O professor da Universidade de Brasília (UnB), Fernando Carneiro, lembrou que o agronegócio traz quatro vezes mais insegurança alimentar entre os bóias-frias do que entre os assentados. “O agronegócio é excludente. No caso da soja, quanto mais se produz, menos empregos são gerados. As empresas menores foram sendo engolidas para formar as gigantes do setor e, ao contrário do que se diz, os transgênicos produzidos por essas grandes empresas, não usam menos agrotóxicos”. Por outro lado, segundo o professor, estudos comprovam que quanto maior o acesso a terra, melhor o estado nutricional da população. “Se, além disso, ainda houver saneamento básico, isso é potencializado em três vezes”.



Para Pizeta, um dos desafios para que a Reforma Agrária aconteça é denunciar o caráter perverso do agronegócio. “Também temos que debater com a sociedade, mostrando que o modelo mais adequado é o da Reforma Agrária popular. A Reforma Agrária nunca foi feita no Brasil e a classe dominante acha que não precisa fazer. O acesso a terra tem que ser democratizado porque a agroindústria está se apropriando de muitas terras. A reforma vai exigir mudanças no nosso comportamento como militantes, não vai ser fácil, mas temos que fazer alianças e nos basear em quatro eixos: autonomia popular, resistência, conhecimento e educação e não ter medo de falar”. Pizeta disse ainda que o MST sofre com a criminalização e, por isso, tem que criar um senso comum na sociedade para enfrentar o poder da mídia.  “Tudo isso deve ser articulado com um projeto para o nosso país. O momento é de nos preparamos para o futuro porque ele é promissor, mas também é de luta de classes”.



Curso



O curso de especialização faz parte do projeto de desenvolvimento tecnológico ‘Formação de Formadores em Saúde Ambiental nos Territórios de Assentamentos do Movimento dos Trabalhadores Rurais Sem Terra (MST): uma estratégia para o enfrentamento dos determinantes sociais da saúde da população do campo’, desenvolvido pela EPSJV, no âmbito da cooperação técnica científica firmada entre  CGVAM-SVS/MS e a FIOCRUZ/MS. O curso é voltado para lideranças de assentamentos e acampamentos do MST, visando capacitá-los no domínio de conhecimentos formais e técnicos relacionados às questões de saúde ambiental no campo, às práticas da área de atuação da vigilância ambiental em saúde nos municípios onde se localizam os assentamentos/acampamentos do MST e para subsidiar suas ações acerca dos riscos ambientais e sanitários.

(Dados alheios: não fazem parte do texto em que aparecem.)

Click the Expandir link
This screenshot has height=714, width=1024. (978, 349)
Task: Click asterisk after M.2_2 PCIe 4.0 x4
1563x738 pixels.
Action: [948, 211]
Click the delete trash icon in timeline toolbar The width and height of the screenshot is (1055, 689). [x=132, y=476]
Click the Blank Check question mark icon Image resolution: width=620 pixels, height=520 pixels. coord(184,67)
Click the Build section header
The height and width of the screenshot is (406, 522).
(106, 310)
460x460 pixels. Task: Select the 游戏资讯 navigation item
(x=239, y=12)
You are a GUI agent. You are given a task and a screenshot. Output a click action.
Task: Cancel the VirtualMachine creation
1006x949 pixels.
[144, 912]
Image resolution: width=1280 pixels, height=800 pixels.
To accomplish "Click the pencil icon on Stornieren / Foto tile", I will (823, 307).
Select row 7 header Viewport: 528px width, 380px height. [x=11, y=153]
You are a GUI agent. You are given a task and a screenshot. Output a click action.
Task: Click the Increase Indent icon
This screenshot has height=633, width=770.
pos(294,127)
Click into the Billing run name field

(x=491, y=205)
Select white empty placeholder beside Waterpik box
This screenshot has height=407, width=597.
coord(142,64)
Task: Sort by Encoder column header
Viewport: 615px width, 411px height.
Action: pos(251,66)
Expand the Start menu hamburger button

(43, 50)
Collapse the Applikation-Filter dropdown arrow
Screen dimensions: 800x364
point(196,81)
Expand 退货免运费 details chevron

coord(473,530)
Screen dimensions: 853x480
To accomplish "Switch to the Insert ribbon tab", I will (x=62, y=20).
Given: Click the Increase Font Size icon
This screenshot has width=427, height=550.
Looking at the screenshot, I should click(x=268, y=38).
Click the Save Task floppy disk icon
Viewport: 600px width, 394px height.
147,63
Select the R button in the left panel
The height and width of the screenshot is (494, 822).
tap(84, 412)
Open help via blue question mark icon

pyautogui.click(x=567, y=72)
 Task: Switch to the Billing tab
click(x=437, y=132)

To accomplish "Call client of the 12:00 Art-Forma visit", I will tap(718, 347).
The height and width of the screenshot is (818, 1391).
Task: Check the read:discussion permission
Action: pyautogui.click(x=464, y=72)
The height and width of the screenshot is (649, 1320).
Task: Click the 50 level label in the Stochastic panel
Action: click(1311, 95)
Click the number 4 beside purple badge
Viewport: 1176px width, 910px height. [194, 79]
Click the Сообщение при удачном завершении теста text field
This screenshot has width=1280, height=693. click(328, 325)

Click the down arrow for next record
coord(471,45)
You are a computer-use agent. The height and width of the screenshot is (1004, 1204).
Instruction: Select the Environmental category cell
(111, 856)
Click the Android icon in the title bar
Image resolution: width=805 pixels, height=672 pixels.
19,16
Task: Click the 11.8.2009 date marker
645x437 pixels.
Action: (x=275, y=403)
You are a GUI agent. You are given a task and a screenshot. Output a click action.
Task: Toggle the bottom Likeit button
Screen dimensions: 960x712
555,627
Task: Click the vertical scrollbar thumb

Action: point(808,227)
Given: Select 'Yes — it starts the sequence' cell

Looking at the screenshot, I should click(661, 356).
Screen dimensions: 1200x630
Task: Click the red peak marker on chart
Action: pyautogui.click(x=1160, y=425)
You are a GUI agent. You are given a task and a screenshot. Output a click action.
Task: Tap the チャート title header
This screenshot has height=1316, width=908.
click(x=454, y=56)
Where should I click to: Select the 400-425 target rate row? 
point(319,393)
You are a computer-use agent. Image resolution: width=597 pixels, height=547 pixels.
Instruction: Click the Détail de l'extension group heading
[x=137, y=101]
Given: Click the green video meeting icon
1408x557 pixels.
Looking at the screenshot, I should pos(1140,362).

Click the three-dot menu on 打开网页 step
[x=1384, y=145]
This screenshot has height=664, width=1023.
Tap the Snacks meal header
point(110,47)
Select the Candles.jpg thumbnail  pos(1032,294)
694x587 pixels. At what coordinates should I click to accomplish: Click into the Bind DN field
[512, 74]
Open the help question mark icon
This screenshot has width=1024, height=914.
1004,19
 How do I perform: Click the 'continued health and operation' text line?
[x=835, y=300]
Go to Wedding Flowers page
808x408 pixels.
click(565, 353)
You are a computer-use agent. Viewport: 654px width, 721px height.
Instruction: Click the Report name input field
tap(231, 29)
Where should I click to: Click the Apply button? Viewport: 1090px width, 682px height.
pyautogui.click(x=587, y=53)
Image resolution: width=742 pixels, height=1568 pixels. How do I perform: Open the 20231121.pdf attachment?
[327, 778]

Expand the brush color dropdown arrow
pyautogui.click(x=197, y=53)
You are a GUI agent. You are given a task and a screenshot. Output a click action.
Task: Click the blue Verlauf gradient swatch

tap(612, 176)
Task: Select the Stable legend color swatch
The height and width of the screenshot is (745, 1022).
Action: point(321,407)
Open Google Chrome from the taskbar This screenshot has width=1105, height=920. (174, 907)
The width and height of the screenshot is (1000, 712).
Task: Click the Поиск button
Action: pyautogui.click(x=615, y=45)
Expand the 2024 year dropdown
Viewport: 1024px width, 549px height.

O curso teve início em maio de 2008, no Centro Formador Maria Olinda (Ceforma) do MST, localizado no Assentamento Juerama, em São Mateus (ES). No total, a formação incluiu quatro unidades de aprendizagem (tempo escola) e três trabalhos de campo (tempo comunidade) intercalados entre estas unidades. A última etapa do curso foi realizada na sede da EPSJV, quando os alunos apresentaram as propostas de intervenção nos locais onde vivem, elaboradas no decorrer da especialização técnica.